There is also value in counting to 10, and never underestimate the power of repentance. Apologies. I’m sorry. I’m big on short prayers and being quick to repent and quick to forgive. Saying, “I’m sorry, that was a bad attitude. You don’t deserve that,” can go a long way in a relationship. 

“Please forgive me and will you pray for me? I’ll do better.” Most spouses will respond kindly, and really appreciate the humility. Frustration happens to everybody, so be quick to say, I’m sorry. Practice treating your spouse like they deserve better. 

Q: Am I wrong to want to grow old near our grown kids and grandkids? 

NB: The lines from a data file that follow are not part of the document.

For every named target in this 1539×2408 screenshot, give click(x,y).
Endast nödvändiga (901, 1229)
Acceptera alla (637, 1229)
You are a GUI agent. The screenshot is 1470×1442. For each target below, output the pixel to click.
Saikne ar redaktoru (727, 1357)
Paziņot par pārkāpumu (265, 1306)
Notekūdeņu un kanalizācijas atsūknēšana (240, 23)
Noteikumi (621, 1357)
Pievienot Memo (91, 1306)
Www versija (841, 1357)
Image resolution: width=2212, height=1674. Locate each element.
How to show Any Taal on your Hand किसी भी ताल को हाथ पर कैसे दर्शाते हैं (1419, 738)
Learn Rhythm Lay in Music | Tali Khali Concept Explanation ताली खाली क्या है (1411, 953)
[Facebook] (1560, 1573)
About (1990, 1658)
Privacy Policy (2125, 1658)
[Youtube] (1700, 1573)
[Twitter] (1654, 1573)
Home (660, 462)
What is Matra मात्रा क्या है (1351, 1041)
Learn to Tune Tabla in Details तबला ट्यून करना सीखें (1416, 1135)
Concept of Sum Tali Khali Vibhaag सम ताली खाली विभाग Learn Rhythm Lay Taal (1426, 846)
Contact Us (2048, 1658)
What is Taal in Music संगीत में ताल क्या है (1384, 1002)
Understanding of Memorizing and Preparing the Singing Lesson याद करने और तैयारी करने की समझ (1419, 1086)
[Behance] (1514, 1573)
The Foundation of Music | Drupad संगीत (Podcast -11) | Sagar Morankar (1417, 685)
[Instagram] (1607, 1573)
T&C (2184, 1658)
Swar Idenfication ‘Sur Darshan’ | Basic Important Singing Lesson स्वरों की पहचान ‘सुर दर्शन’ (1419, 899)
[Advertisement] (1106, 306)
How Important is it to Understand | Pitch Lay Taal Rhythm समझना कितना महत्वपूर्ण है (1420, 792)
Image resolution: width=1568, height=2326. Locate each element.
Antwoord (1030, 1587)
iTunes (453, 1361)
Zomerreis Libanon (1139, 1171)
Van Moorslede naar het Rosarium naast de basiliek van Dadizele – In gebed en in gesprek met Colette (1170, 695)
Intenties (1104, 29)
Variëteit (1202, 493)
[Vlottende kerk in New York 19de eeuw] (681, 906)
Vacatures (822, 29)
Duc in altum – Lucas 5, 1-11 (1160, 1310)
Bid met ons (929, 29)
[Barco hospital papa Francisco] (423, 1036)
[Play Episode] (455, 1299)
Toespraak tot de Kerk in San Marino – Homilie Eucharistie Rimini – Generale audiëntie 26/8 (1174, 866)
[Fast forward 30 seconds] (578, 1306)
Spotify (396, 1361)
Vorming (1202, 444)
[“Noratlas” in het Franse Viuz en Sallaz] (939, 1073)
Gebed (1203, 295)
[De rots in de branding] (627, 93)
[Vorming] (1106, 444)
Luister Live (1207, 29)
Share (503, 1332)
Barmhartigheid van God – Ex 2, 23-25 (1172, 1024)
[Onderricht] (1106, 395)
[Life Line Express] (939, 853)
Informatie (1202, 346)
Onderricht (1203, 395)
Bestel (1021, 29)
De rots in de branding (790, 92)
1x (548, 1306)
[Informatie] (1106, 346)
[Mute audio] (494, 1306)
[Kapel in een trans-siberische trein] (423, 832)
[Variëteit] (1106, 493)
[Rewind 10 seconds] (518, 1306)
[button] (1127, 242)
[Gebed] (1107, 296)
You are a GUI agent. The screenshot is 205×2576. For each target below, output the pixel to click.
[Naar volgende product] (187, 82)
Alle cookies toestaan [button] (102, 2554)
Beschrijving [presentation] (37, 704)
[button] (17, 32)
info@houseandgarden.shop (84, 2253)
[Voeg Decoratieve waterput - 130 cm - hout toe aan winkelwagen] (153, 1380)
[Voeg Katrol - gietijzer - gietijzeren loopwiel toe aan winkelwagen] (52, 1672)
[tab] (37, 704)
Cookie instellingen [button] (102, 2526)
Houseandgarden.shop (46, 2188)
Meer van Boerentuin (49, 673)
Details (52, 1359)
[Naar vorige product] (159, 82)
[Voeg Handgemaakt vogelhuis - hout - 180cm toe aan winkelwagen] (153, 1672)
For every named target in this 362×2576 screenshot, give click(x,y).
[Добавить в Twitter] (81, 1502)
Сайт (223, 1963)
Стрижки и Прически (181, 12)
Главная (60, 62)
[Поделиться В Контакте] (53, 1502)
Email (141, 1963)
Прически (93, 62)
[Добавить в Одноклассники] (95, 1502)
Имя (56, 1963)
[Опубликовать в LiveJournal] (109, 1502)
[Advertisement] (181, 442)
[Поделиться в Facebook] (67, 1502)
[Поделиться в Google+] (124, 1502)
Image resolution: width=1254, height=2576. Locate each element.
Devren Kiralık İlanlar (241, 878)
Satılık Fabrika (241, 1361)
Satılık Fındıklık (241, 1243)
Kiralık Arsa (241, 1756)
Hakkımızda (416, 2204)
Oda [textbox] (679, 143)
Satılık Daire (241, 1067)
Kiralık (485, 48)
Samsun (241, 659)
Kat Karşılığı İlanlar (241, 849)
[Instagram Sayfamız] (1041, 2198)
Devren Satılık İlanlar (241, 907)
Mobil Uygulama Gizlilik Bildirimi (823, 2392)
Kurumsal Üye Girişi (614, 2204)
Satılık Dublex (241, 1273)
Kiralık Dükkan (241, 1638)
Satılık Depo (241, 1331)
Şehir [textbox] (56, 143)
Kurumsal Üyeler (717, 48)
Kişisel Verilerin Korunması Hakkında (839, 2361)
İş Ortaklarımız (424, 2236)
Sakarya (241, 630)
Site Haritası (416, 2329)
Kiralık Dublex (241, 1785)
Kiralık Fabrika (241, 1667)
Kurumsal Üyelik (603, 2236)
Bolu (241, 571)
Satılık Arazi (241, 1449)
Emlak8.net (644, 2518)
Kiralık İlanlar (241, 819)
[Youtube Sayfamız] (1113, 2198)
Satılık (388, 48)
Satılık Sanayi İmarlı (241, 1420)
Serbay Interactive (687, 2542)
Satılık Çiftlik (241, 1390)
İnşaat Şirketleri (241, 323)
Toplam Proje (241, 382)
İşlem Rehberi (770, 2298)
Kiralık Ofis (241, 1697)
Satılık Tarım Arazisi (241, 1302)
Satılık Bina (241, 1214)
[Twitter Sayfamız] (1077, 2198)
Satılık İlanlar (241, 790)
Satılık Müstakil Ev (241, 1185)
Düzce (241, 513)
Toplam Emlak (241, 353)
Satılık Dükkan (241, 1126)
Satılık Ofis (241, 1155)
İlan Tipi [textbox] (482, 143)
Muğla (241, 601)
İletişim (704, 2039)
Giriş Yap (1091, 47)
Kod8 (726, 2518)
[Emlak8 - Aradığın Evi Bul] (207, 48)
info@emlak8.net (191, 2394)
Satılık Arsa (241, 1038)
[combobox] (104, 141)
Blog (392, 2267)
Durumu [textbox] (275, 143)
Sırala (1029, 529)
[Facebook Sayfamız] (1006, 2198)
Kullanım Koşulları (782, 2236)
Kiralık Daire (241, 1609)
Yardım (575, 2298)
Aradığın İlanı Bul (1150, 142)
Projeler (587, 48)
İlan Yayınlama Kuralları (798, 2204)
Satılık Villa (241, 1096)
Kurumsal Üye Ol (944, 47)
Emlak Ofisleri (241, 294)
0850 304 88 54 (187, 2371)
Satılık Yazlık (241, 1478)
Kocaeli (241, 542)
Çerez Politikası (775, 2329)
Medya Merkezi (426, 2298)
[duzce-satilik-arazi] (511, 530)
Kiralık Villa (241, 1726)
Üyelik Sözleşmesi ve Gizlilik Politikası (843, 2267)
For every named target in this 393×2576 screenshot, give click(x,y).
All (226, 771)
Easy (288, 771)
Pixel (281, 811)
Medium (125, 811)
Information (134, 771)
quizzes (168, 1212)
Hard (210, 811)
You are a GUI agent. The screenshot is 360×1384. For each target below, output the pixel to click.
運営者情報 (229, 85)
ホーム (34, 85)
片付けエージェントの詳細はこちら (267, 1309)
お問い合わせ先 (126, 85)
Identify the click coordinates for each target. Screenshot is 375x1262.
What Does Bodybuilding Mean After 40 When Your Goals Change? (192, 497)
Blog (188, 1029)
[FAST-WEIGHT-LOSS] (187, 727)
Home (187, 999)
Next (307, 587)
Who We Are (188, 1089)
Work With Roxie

A: Living near your kids doesn’t guarantee you get to be with them or your grandkids. We live a half a mile from our oldest son, and we probably see him the least, just because of life. It’s not because of issues or problems, it’s just life. You, as a grandparent, need to be strategic in spending time with your grandchildren and God can give you creative ideas. 

In this day and age, there are ways to be with your grandchildren that I never dreamed possible. We have some dear friends who live in Germany, and their grandkids live in France. They actually FaceTime to read stories to their grandchildren and spend time with them. 

One of our campus pastors has a grandchild who lives in Korea, yet they FaceTime every day to be together. Be strategic and purposeful in the time spent with your children and grandchildren. But let me also encourage you. I’ve thoroughly enjoyed having our kids out of the house and being simply husband and wife. Our relationship has become even better and we are continuing to be a testimony to our children and our grandchildren of what a healthy marriage and family life looks like. 

Q: Any last tidbits?  

A: It’s not going to happen overnight, and it’s not ever going to be perfect, but a strong, healthy marriage is possible. Just take those first steps with determination and put into practice what you have learned. It will make a huge, huge difference and you will be thankful when you look back on those hard times. I promise you will thank God that you stuck it out. 

Marriage is not easy. It is hard work, but it is worth everything you put into it. I wouldn’t trade my marriage for anything in the world.